The plain shed could be formed with a tappet and levers, as in journal weaving, and the griffe would only be raised for every figuring shot. Plain cloth might also be wrought with a twilling motion on the machine, such as is used on twilling jacquards. A pair of pressure heddles in front of the harness is a common method of accomplishing this in the hand loom. The harness is drawn for one shot, then let down, and one of the pressure heddles sunk and the other raised for the second shot. For the third shot the harness is again drawn, and for the fourth shot the plain shed is crossed with the heddles. A twill or any figure may be used, as well as a plain ground.

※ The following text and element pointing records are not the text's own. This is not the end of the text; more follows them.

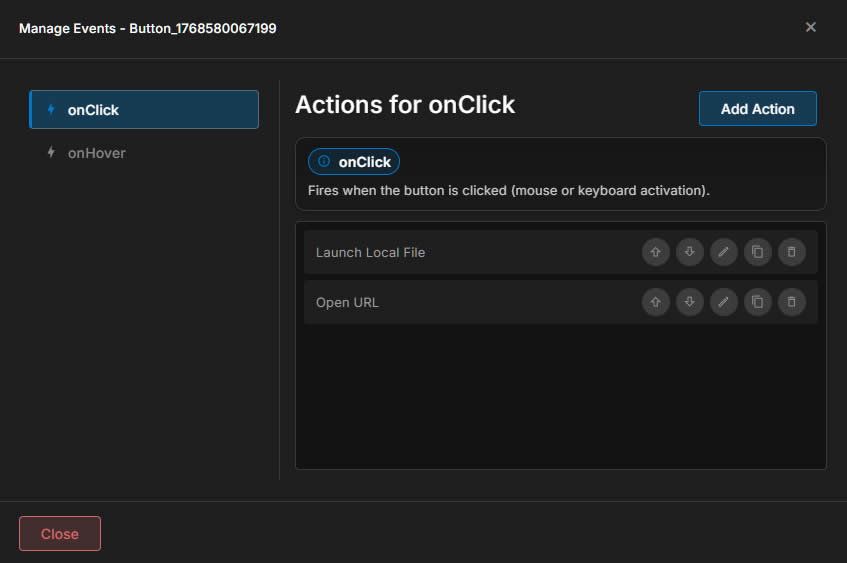This screenshot has height=563, width=847.
Task: Switch to the onHover event
Action: pos(96,153)
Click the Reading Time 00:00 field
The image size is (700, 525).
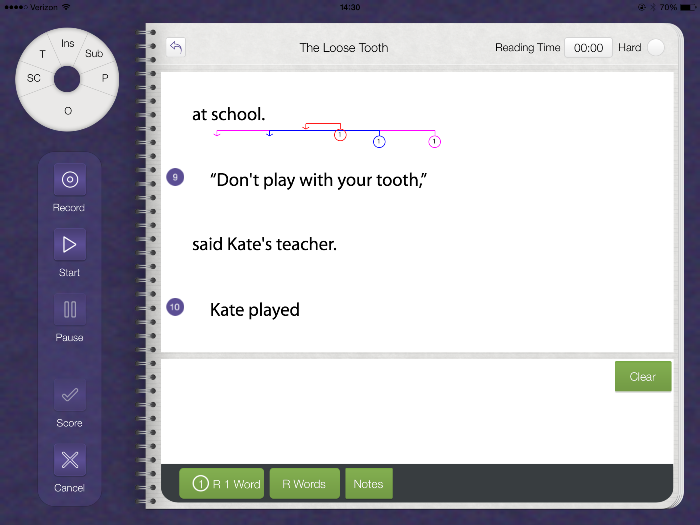(x=588, y=47)

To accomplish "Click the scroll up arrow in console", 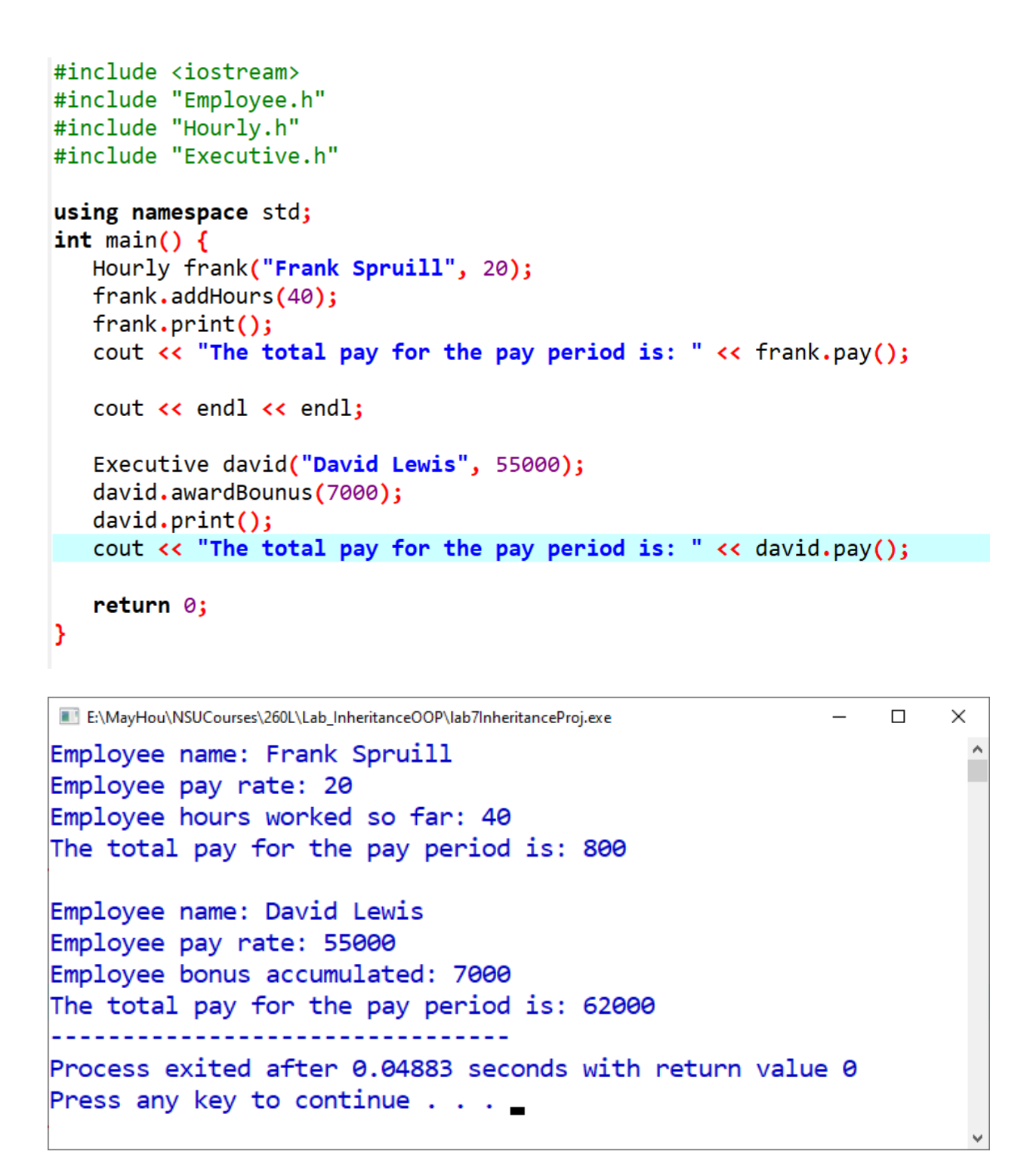I will tap(978, 748).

The next step in double cloth is perhaps double-weft-faced cloth—that is, when the surface of the cloth on both sides is formed by weft, the warp lying in the centre, and merely acting as binders to bind the two wefts together. The warp may occasionally be brought to the surface to give additional effect, or to add a third colour; or the body of the weft may be kept on one side, the warp forming the ground on the other side, with a weft figure on it, producing a one-sided cloth.
This class of work is best wrought in a pick-and-pick loom; but a check loom—that is, one with extra boxes at one side only—can frequently be used, and gives much less trouble. For a check loom two fine shots may be used as one, having each pair of cards alike, except at the selvage, and throwing two shots into each shed. Of course this takes twice the number of picks and cards (unless two picks be given to each card), but in some cases, as for borders, this may be an advantage in comparison with working pick-and-pick. Often two succeeding cards of the pattern for the same colour are made to follow each other, as may be found in tapestries, &c., and the weft knocks up into its place without showing any defect; but in a heavy cloth, with a thick or stiff warp, the weft could not be knocked close together on this principle. With a fine binding, warp of cotton and a thicker weft of woollen or worsted, there is no difficulty in this working.
For double-weft-faced patterns the simplest method of designing is to paint the pattern as if for plain damask, and then cut two cards for each line of the design paper, one card being cut exactly the reverse of the other; that is, the cutter cuts the painted squares for one card and the ground squares for the next card. In lacing these two cards are kept together, a ground and a flowering card coming alternately. There is, however, an objection to this method of binding the texture of the cloth, though in many cases it works very well. The objection is that the warp has to be brought from the face of one side through to the face of the other side for the succeeding shot to form the binding, instead of being brought from the centre only to the face as it should be.